La signora Antignano è sconvolta, è arrivata questa mattina presto a Nizza e ancora non le hanno fatto vedere il corpo del figlio: «Hanno anticipato l’autopsia di un giorno – denuncia – doveva essere martedì, invece la faranno domani. Inoltre le autorità ci impediscono di nominare un medico legale italiano, dicono che è troppo tardi e che avremmo dovuto portarcelo dall’Italia». Secondo la donna, Daniele subiva intimidazioni continue. «L’ultima volta l’ho sentito al telefono dieci giorni fa. Non so come avesse fatto, ma malgrado le rigide regole carcerarie era riuscito a procurarsi un telefonino da qualcuno che era in carcere con lui. Mi ha raccontato che qualche giorno prima gli avevano trovato in cella alcuni grammi di “fumo” e le guardie carcerarie lo avevano subito accusato dicendo che lo avrebbero messo in isolamento e che l’episodio avrebbe aggravato la sua posizione. Ma nessuno è andato a trovarlo in quei giorni, neanche l’avvocato francese che segue il suo caso da quando è stato arrestato, a fine febbraio. Qualcuno ha messo lì l’hashish, qualcuno lo voleva incastrare. Grazie all’intervento dell’avvocato, la questione sembrava essersi in qualche modo risolta.

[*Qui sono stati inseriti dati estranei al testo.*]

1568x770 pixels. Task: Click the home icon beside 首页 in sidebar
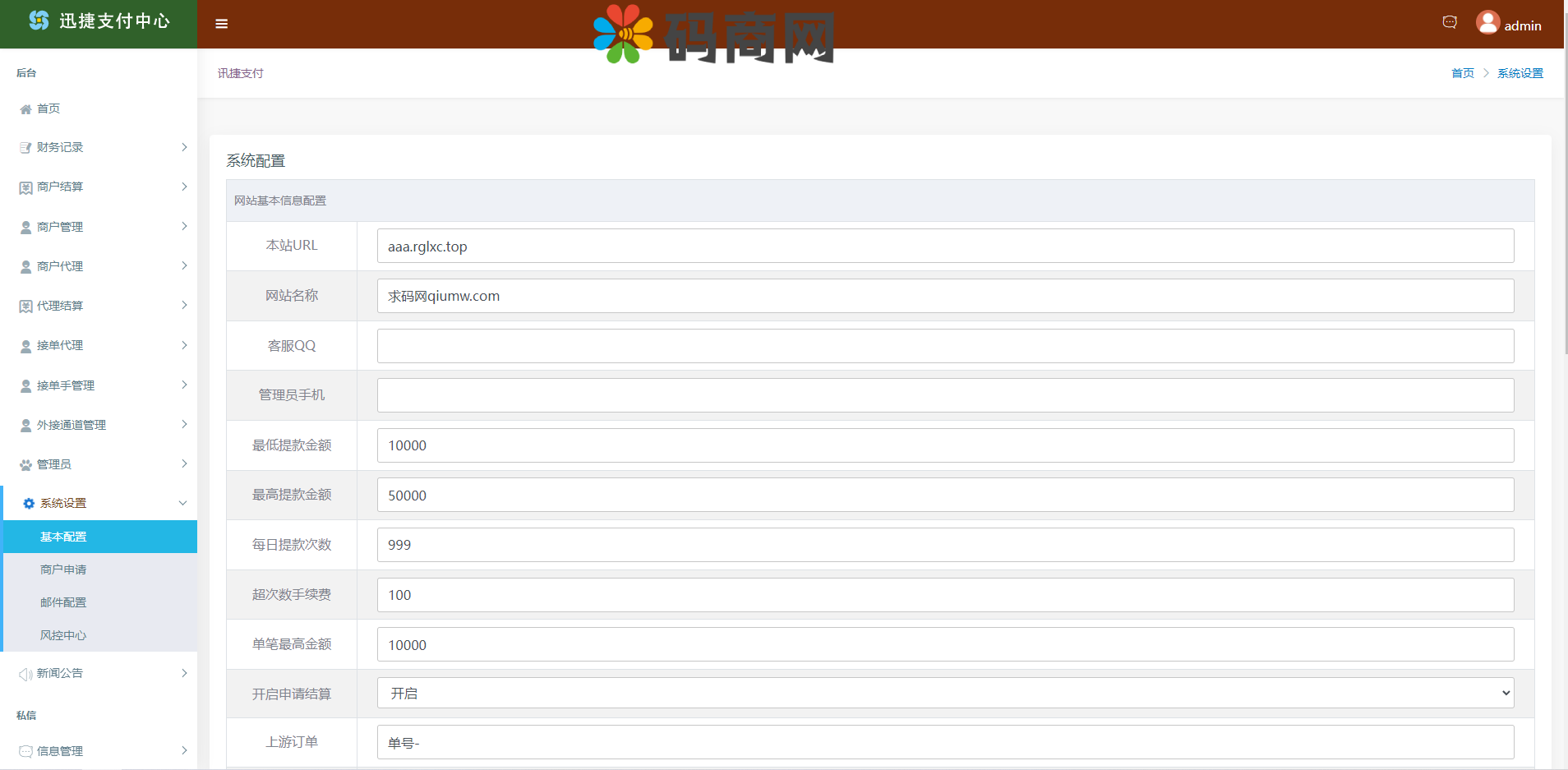pyautogui.click(x=25, y=109)
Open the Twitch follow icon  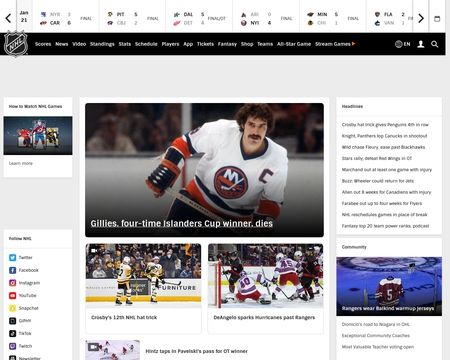(x=12, y=346)
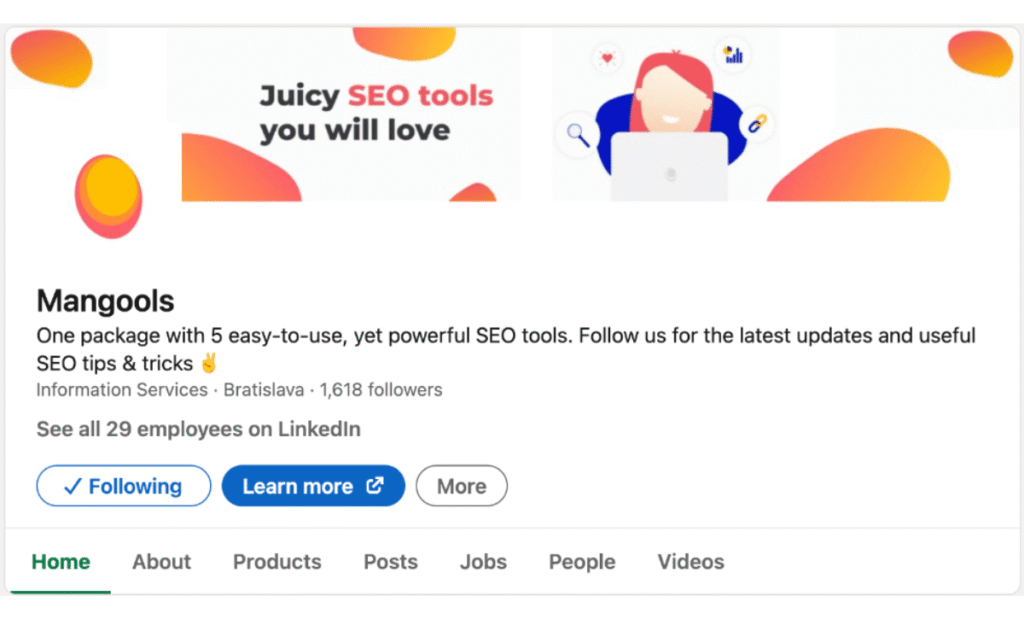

Ed era stato scagionato da questa accusa. Ma Daniele era molto preoccupato e me lo ha ripetuto svariate volte».

Anche con le visite i francesi sembravano molto rigidi: «Io l’ho visto per la prima e unica volta ad aprile, ma solo dopo varie richieste perché quando era stato incarcerato non mi fecero entrare». E di cose da chiarire nei cinque mesi di reclusione ne sono successe. «Un mese e mezzo fa mi scrisse che aveva avuto la febbre tra 39 e 41, che aveva avvertito i secondini, ma nessuno lo considerava, gli dicevano che il medico non c’era e che doveva stare zitto. Era svenuto, poi per calmare la febbre metteva la testa nel piccolo frigo che aveva in cella. E solo dopo 4 giorni l’avevano curato».

Intimidazioni continue, la minaccia di metterlo in una cella con i detenuti più pericolosi: «Glielo dicevano perché si lamentava per il lavoro in cucina. Lo facevano lavorare a ritmi infernali. Mi scriveva: ”Mamma, io non ce la faccio più, tengo duro solo perché la psicologa dice che mi potrebbero mettere in isolamento o la mia posizione nel processo poi potrebbe aggravarsi. Ma quale aggravarsi. Come è possibile che uno resti in carcere per più di cinque mesi solo per essersi presentato a una casinò con una carta di credito falsa. E come è possibile che poi ci muoia”.